Abstract

Abstract This article follows the transsensory pathways opened by peyote, a mood-altering entheogen, as it diffused among Native peoples living under and along the edges of colonial occupation around the turn of the twentieth century. It traces that movement through the pulsions of temporal and sensorial animacy created in the episodic narration of The Autobiography of a Winnebago Indian (1920), the life story of a Ho-Chunk man named Sam Blowsnake. Apprehended by settler governance as a “craze,” anti-assimilationist currents of the Peyote movement met with intensifying attempts to constrain the biochemical flux of “intoxication” through Native bodies.

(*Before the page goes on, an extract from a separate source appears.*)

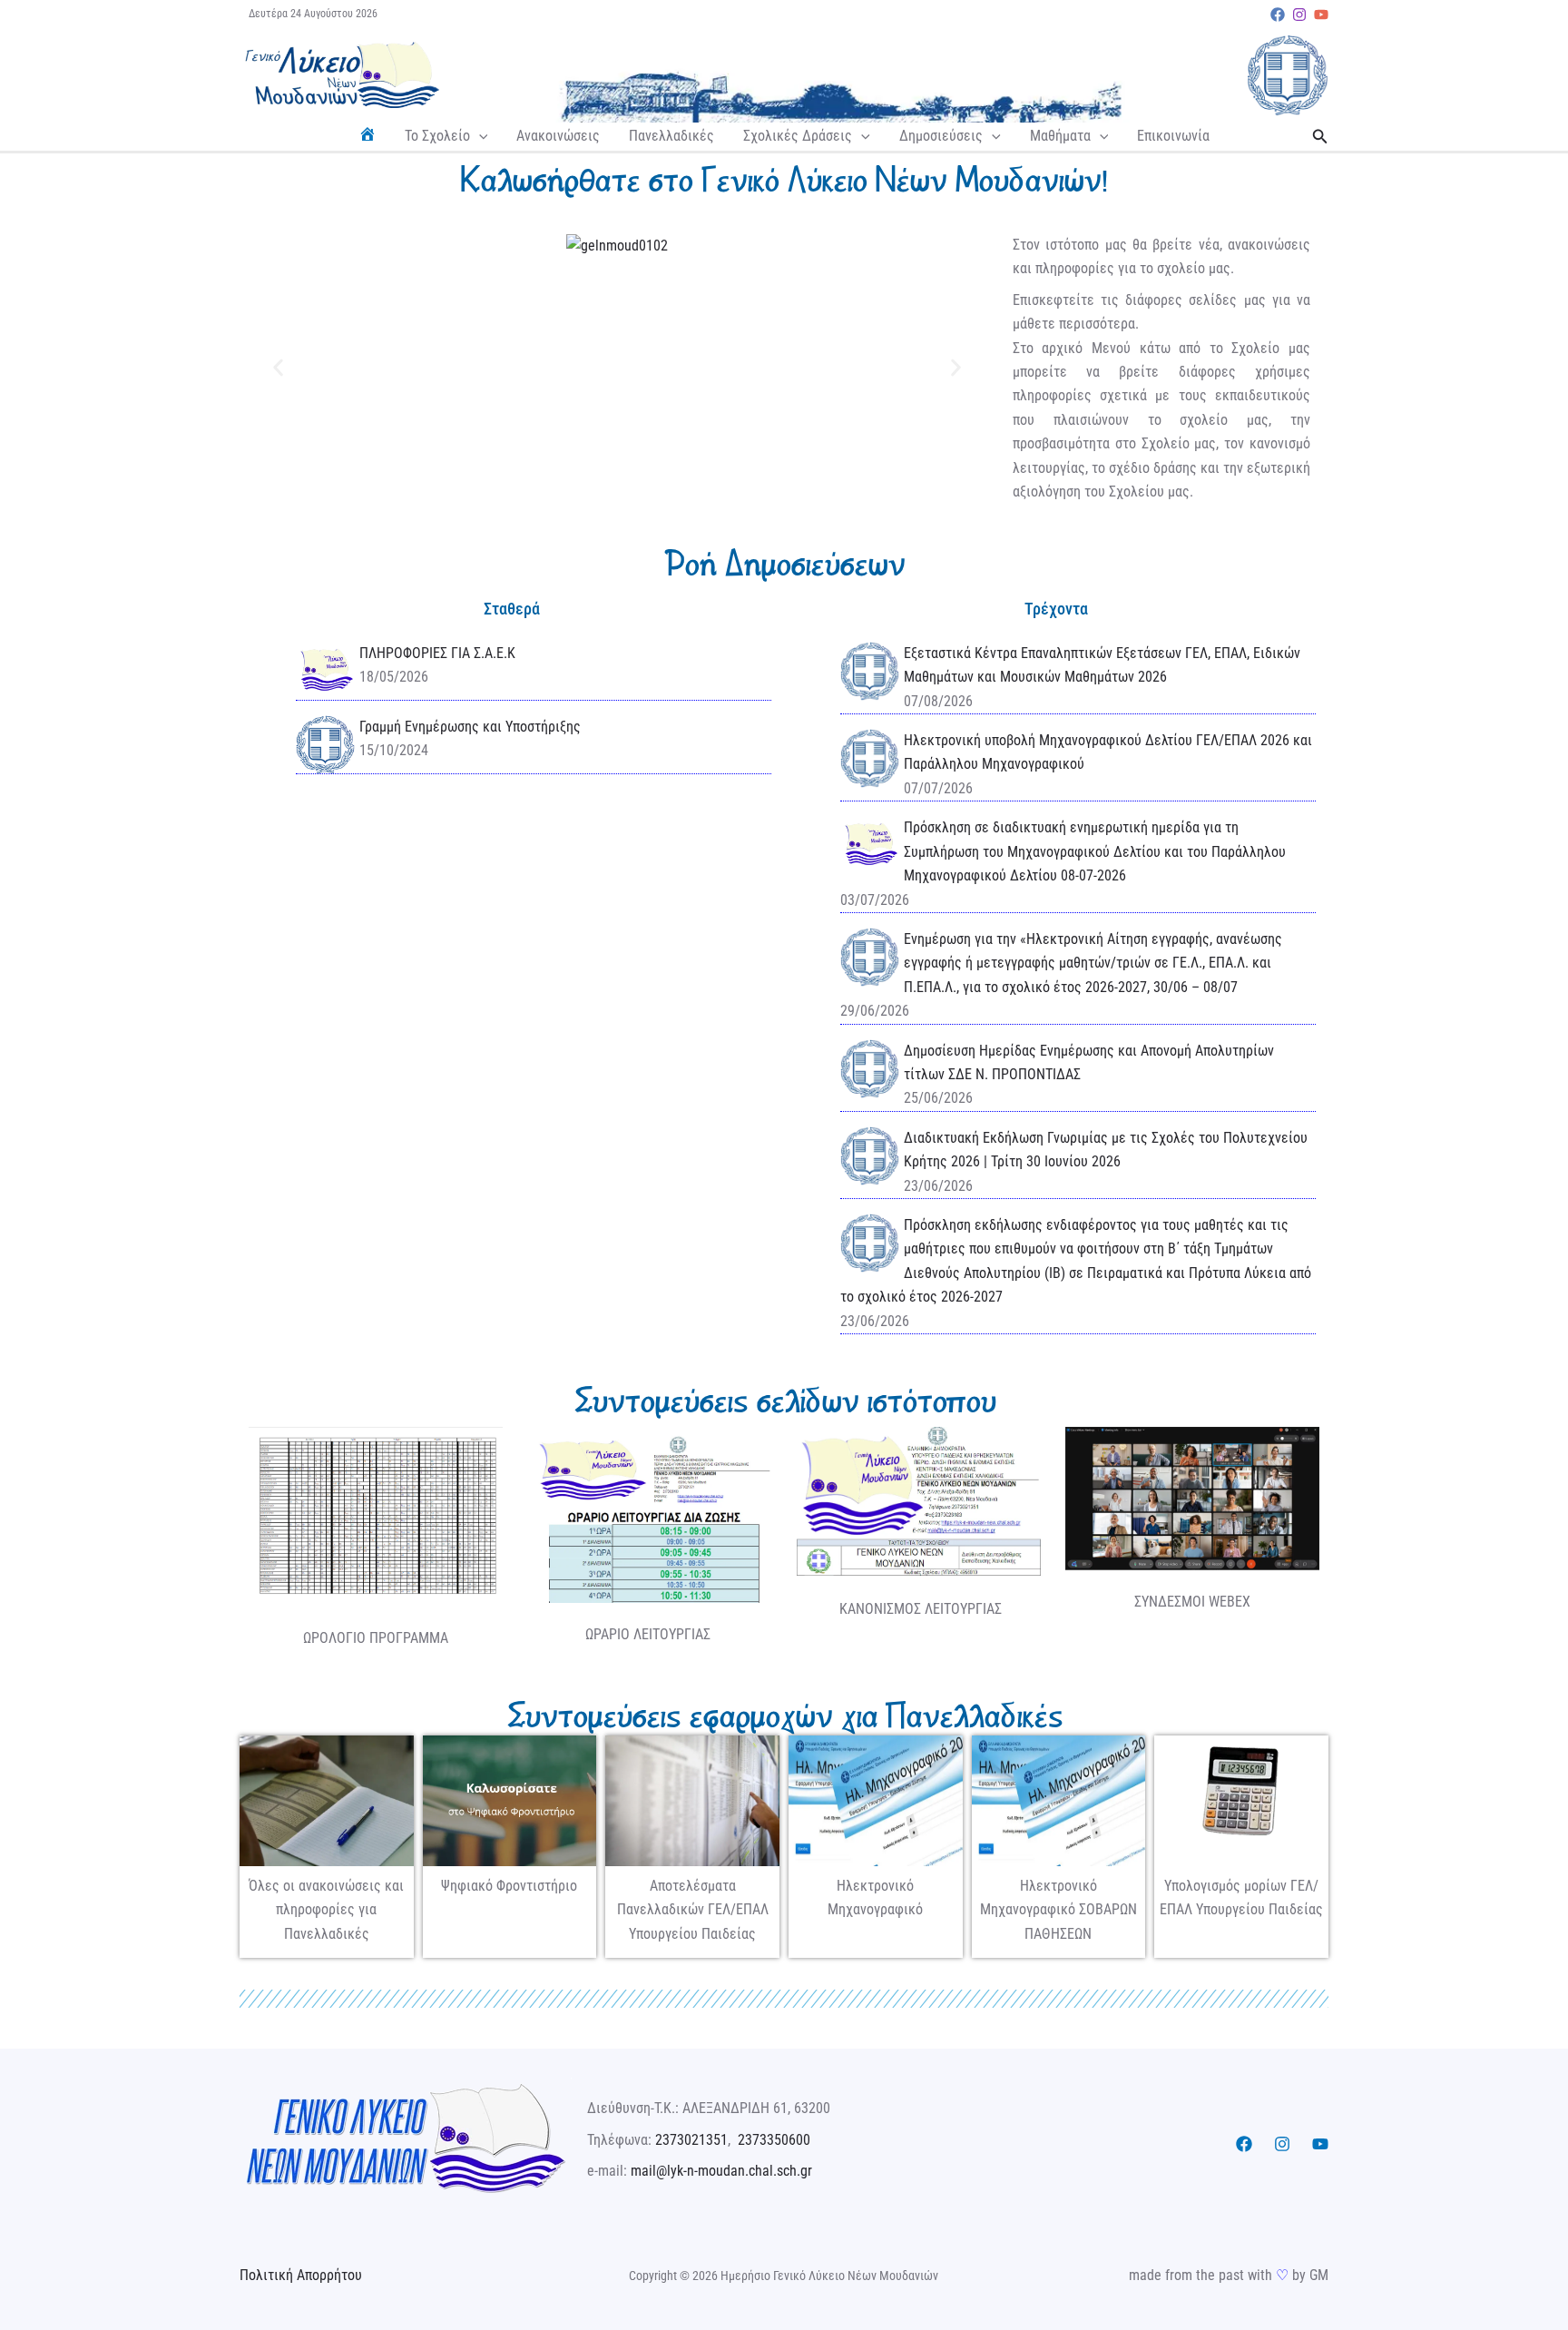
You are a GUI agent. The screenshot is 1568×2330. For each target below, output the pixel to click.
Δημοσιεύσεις (941, 135)
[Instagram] (1299, 14)
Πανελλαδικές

Modern campaigns against “peyote worship” mounted by government agents, progressive reformers, and sensationalist press in the early twentieth century exploited scripts of revulsion and prurient fascination to target the border-crossing “mind poison” for prohibition. Just beneath the scenes of psychotoxicity and sexual disorder projected by the antinarcotic imaginary of the craze, this article posits, there ran an ongoing struggle over the restrictive capacitation of property and personhood within the settler-capitalist regime of allotment. Against the norms enforced by that policy, in peyote meetings the alteration of sentience could unbind the day-to-day reproduction of property-bearing personhood. Lines of collective transport opening from the passage of ecstasy thus composed a historical moment in refusal of allotment drives for schizochronic individuation.